■ **Saved data entries**
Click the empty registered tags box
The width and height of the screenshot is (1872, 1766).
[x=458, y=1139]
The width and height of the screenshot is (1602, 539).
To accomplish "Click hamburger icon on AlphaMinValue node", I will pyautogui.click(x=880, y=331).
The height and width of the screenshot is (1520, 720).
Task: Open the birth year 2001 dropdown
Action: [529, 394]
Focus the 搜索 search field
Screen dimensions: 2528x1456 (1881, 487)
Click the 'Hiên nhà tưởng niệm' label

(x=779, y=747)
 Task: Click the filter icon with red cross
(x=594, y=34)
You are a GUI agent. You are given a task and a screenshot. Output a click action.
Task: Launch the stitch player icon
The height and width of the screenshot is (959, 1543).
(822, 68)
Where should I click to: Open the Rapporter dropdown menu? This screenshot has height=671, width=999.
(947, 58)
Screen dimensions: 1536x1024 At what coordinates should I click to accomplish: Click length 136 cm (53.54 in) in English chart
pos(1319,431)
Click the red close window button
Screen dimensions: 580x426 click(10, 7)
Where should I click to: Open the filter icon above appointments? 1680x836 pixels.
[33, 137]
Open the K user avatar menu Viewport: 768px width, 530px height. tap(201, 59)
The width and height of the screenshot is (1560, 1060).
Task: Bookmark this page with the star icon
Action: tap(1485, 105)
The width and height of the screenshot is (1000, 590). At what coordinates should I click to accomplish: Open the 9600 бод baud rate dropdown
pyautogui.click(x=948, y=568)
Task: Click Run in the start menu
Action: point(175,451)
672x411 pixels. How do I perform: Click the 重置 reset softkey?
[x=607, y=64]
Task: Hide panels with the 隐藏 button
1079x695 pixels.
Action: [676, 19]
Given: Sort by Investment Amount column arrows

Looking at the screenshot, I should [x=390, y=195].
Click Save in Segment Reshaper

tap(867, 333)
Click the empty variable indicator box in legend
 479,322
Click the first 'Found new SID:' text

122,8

■ **Exercise description**
All of the data above should be written out again word for word.

■ **Exercise result**
Click the empty registered tags box
The width and height of the screenshot is (1872, 1766).
[x=458, y=1139]
The width and height of the screenshot is (1602, 539).
To accomplish "Click hamburger icon on AlphaMinValue node", I will pyautogui.click(x=880, y=331).
The height and width of the screenshot is (1520, 720).
Task: Open the birth year 2001 dropdown
Action: [529, 394]
Focus the 搜索 search field
Screen dimensions: 2528x1456 (1881, 487)
Click the 'Hiên nhà tưởng niệm' label

(x=779, y=747)
 Task: Click the filter icon with red cross
(x=594, y=34)
You are a GUI agent. You are given a task and a screenshot. Output a click action.
Task: Launch the stitch player icon
The height and width of the screenshot is (959, 1543).
(822, 68)
Where should I click to: Open the Rapporter dropdown menu? This screenshot has height=671, width=999.
(947, 58)
Screen dimensions: 1536x1024 At what coordinates should I click to accomplish: Click length 136 cm (53.54 in) in English chart
pos(1319,431)
Click the red close window button
Screen dimensions: 580x426 click(10, 7)
Where should I click to: Open the filter icon above appointments? 1680x836 pixels.
[33, 137]
Open the K user avatar menu Viewport: 768px width, 530px height. tap(201, 59)
The width and height of the screenshot is (1560, 1060).
Task: Bookmark this page with the star icon
Action: tap(1485, 105)
The width and height of the screenshot is (1000, 590). At what coordinates should I click to accomplish: Open the 9600 бод baud rate dropdown
pyautogui.click(x=948, y=568)
Task: Click Run in the start menu
Action: point(175,451)
672x411 pixels. How do I perform: Click the 重置 reset softkey?
[x=607, y=64]
Task: Hide panels with the 隐藏 button
1079x695 pixels.
Action: [676, 19]
Given: Sort by Investment Amount column arrows

Looking at the screenshot, I should [x=390, y=195].
Click Save in Segment Reshaper

tap(867, 333)
Click the empty variable indicator box in legend
 479,322
Click the first 'Found new SID:' text

122,8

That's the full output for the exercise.